# Problem statement
Within this material, how many lines have the string "agent" in them? The answer is a number, with nothing added.

*** Opening Data for review ***

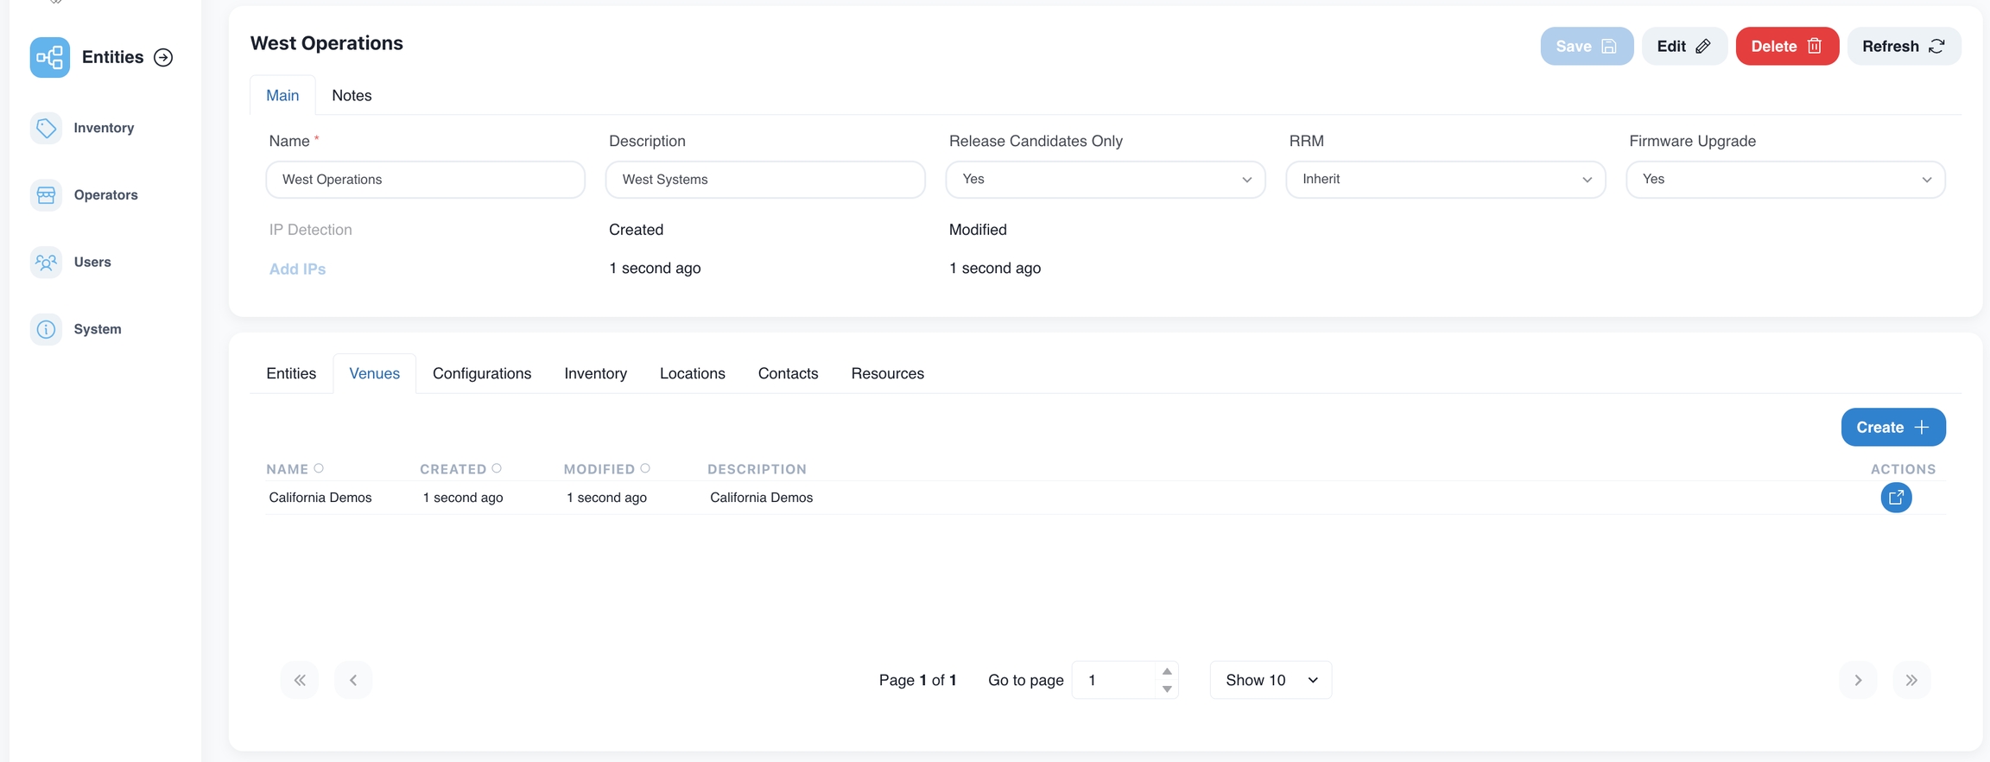Open the Show 10 page size dropdown

(1271, 681)
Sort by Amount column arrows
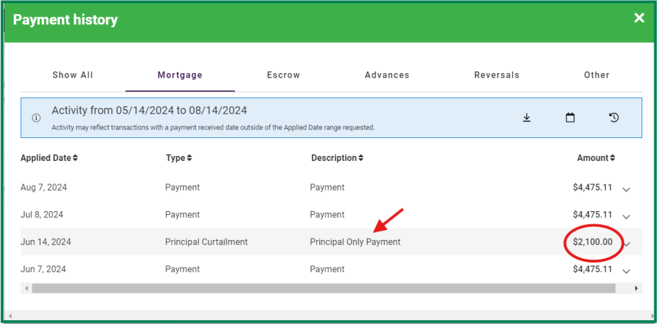The width and height of the screenshot is (657, 324). point(612,158)
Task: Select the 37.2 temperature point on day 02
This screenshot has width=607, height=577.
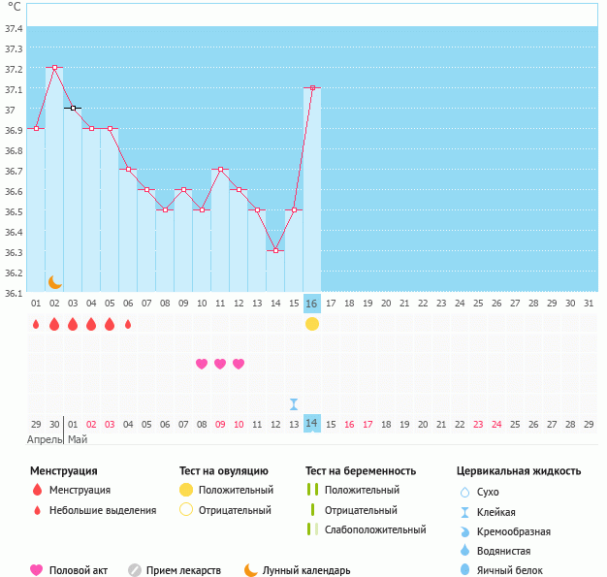Action: pos(54,68)
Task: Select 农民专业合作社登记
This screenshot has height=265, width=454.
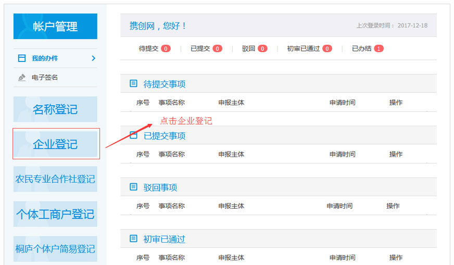Action: point(55,179)
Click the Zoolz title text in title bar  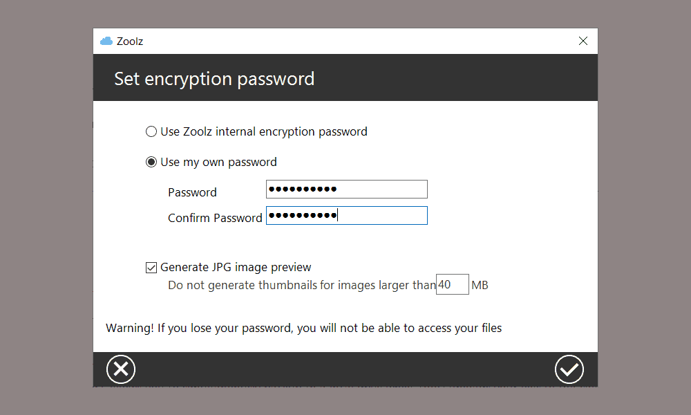point(130,42)
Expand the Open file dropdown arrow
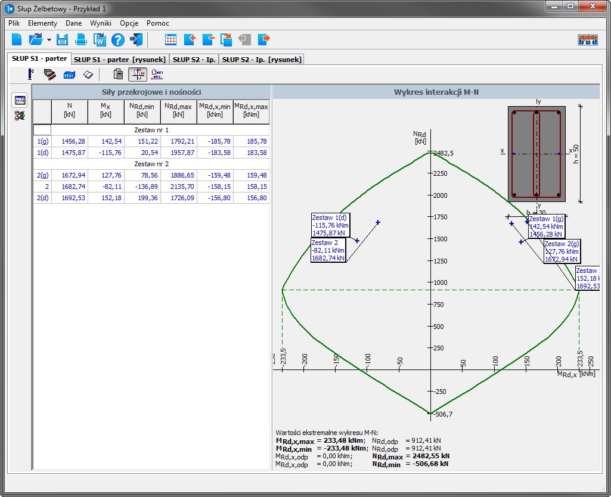Screen dimensions: 611x497 (49, 41)
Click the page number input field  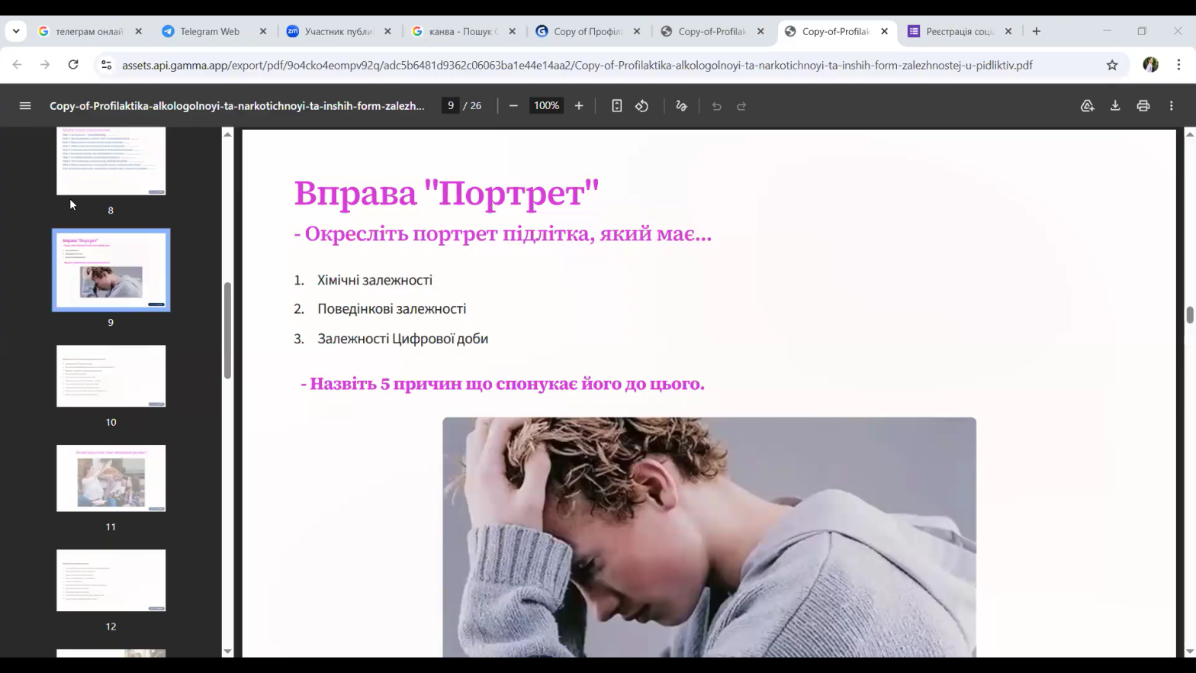tap(451, 106)
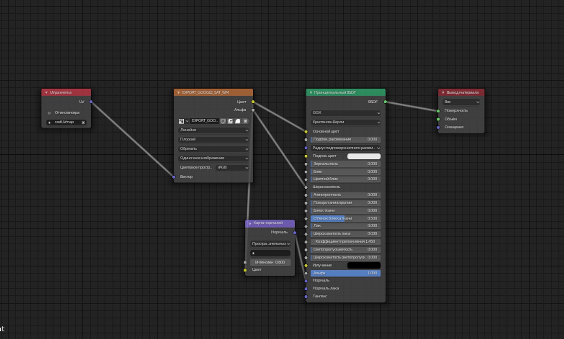564x339 pixels.
Task: Open the Все target dropdown in output node
Action: click(x=461, y=102)
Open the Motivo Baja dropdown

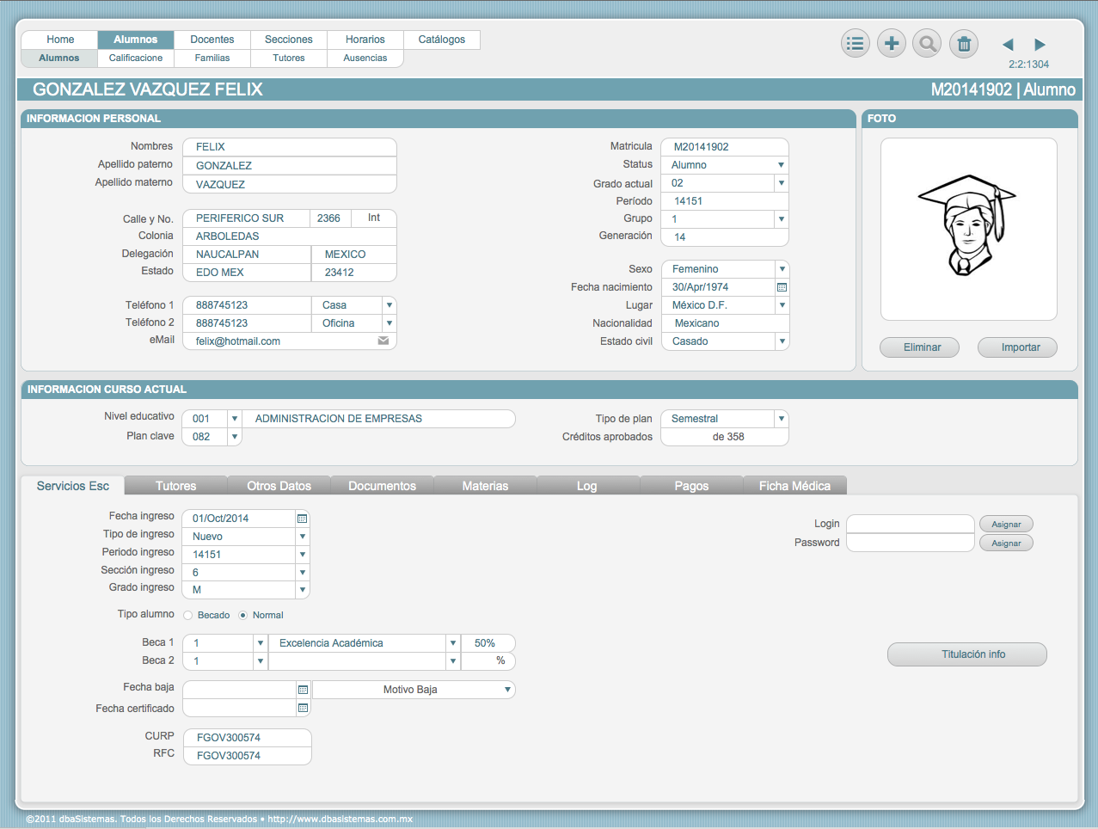click(507, 690)
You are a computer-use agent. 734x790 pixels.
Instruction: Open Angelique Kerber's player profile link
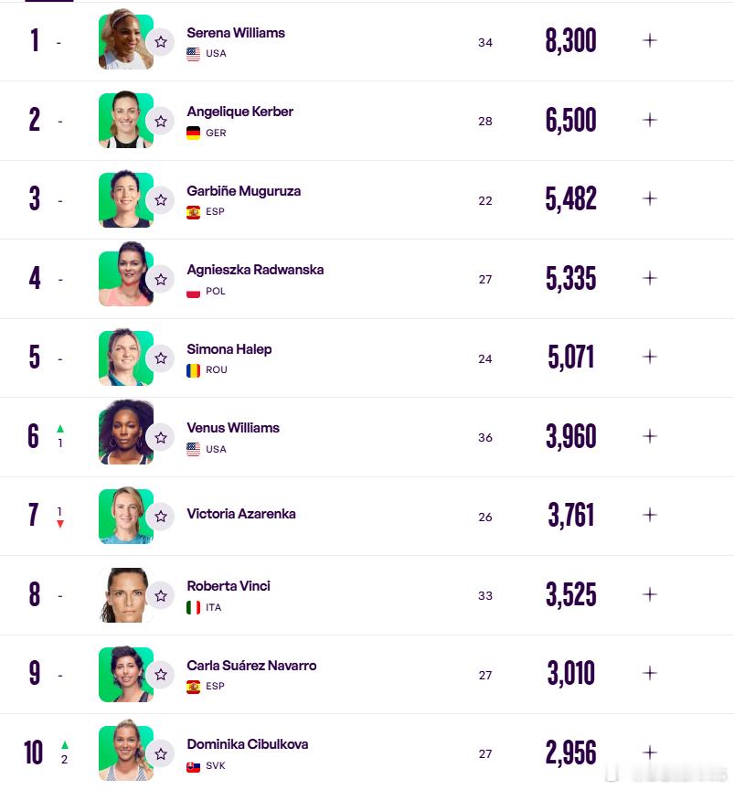(x=239, y=112)
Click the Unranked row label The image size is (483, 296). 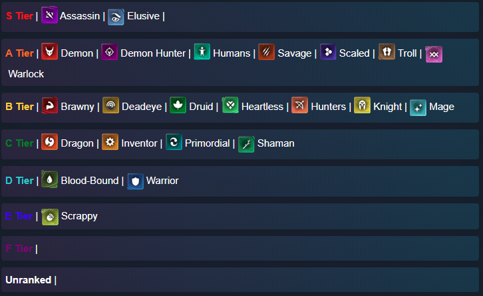point(28,279)
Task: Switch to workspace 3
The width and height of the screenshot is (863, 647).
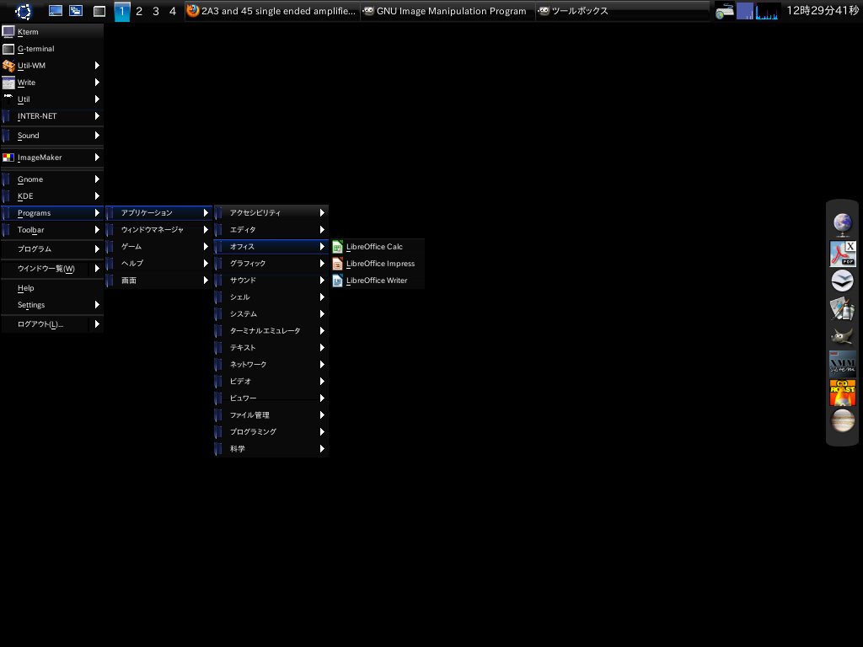Action: click(x=156, y=11)
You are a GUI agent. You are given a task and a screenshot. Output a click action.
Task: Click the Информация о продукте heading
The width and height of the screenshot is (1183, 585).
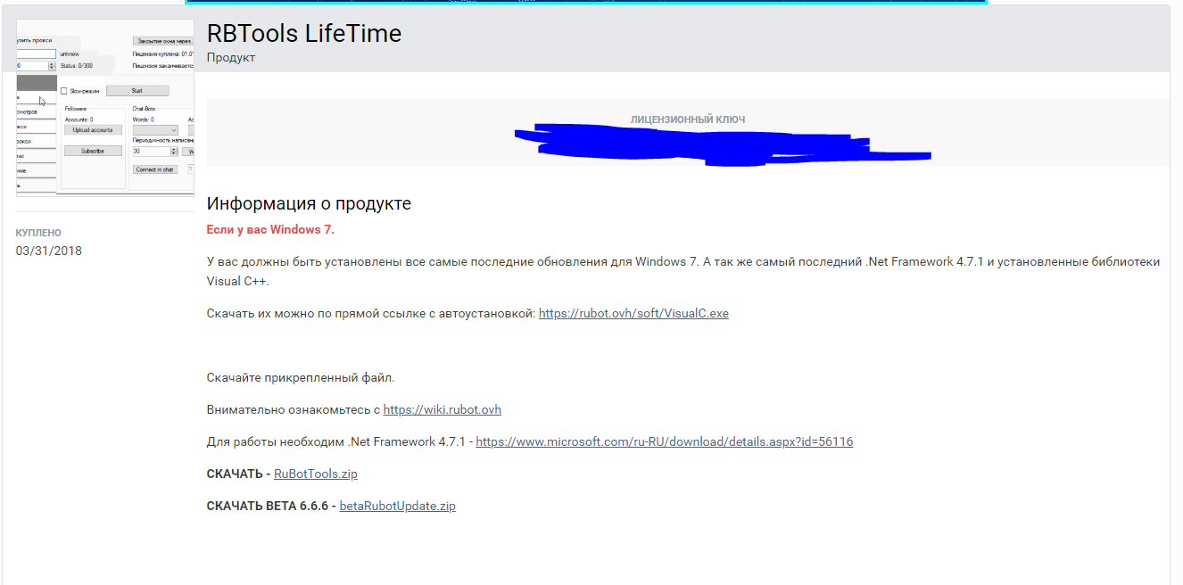coord(309,204)
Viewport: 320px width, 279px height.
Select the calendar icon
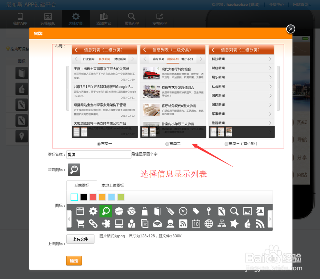196,223
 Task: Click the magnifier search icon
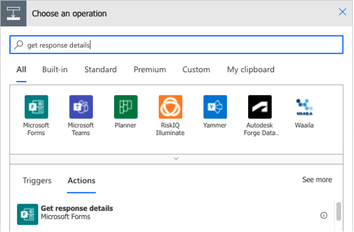point(19,45)
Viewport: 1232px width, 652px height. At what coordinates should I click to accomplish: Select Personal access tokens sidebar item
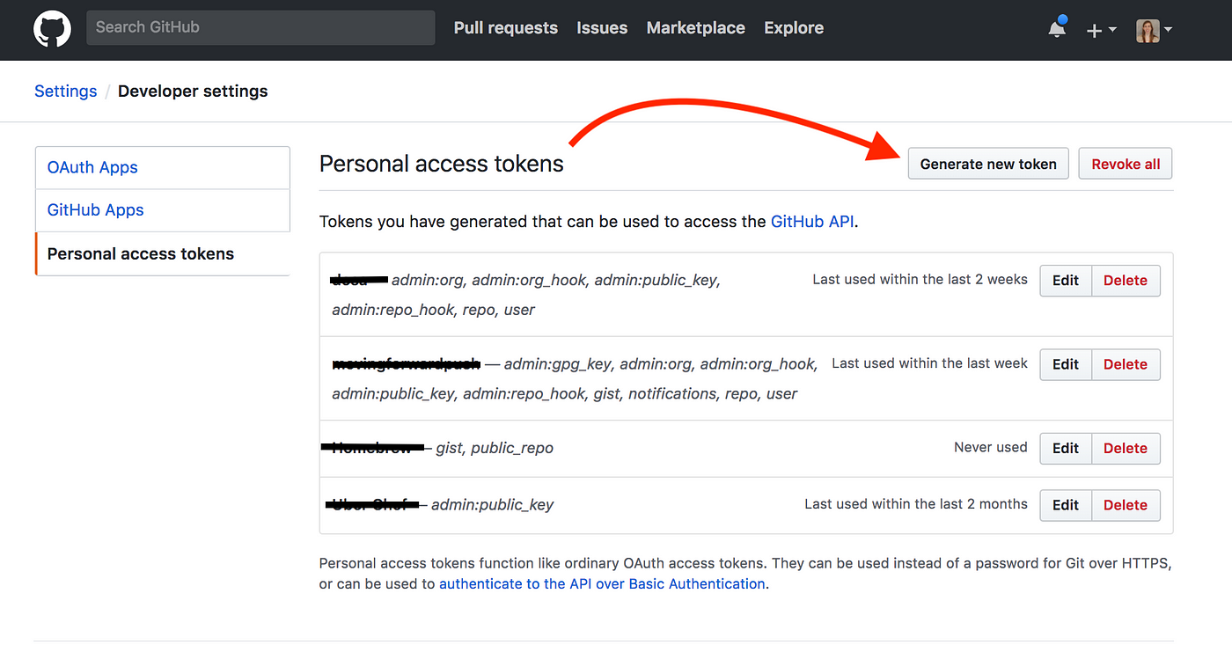(163, 253)
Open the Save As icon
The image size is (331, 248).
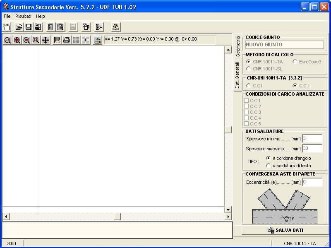[38, 27]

*** Closing Data for review ***

# Exercise solution
2